Exclusion. This strategy is useful when there’s more than enough data points. Here, it’s better to trim off events that otherwise would’ve been adapted, because too many events ultimately get in the way of delivering the strongest, clearest narrative. With the above example, once I got more experience in software engineering, I could remove the data points on servicing equipment. They demonstrated that I could complete the tasks given to me, and future data points did the same thing and were more relevant.

Once we have the optimal set of included and adapted data points, we can shape our final delivery. The audience probably did not have the opportunity to experience the events conveyed - as in our interviewers didn’t watch us work our past jobs. Thus, the entire series of events is conveyed through our delivery. If our delivery is negative, then the audience’s perception is most likely negative. The outlook of the narrative is combined with the interviewer’s perception of the reliability of the narrator to form their own, final narrative on how great we are for the job.

Proactive Storytelling

A narrative can be formed from any past. It is beneficial to have a general idea of where we want to go before and during the work that is supposed to get us there. Our present experiences are very much like being in the middle of writing a novel. The more of an idea of the major plot points we want to reach, the easier time we’ll have applying our current situation to that.

In truth, we probably don’t know our own career end games. Thus, television sitcoms could be a more applicable analogy. In The Office, the show writers probably knew that Jim ends up with Pam in the end, but how they got there was shaped by practical realities, such as cast availability and season-by-season demand. In my freshman year, I had a test engineering job in front of me, and a software engineering plot point to work towards.

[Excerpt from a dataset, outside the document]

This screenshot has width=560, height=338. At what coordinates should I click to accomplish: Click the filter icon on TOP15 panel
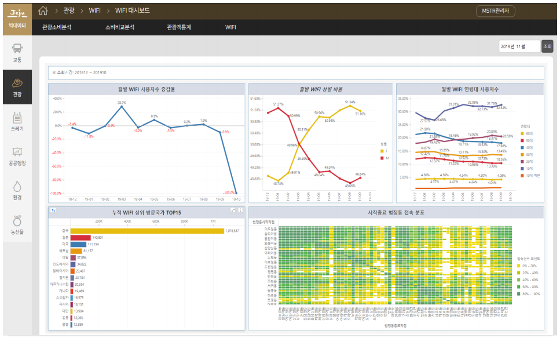[x=53, y=210]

Writing our “season” of a job experience involves thinking ahead to what our next couple seasons could look like.

Narrative Everything

Once we start looking for narratives, we can find them everywhere. A police investigation and the subsequent prosecution is a narrative. It attempts to recreate the series of events to maximize the guilty defendant narrative. A Hinge dating profile linearly arranges a series of achievements, travel experiences, and aspirations, providing the SparkNotes of our potential date. Nobel Prize winning economist Robert Shiller has taken this idea to the highest level, and made his latest professional fame on Narrative Economics - how narratives and information virality drive the direction of the economy. Storytelling is fundamental to the world that we live in, and our careers are no different.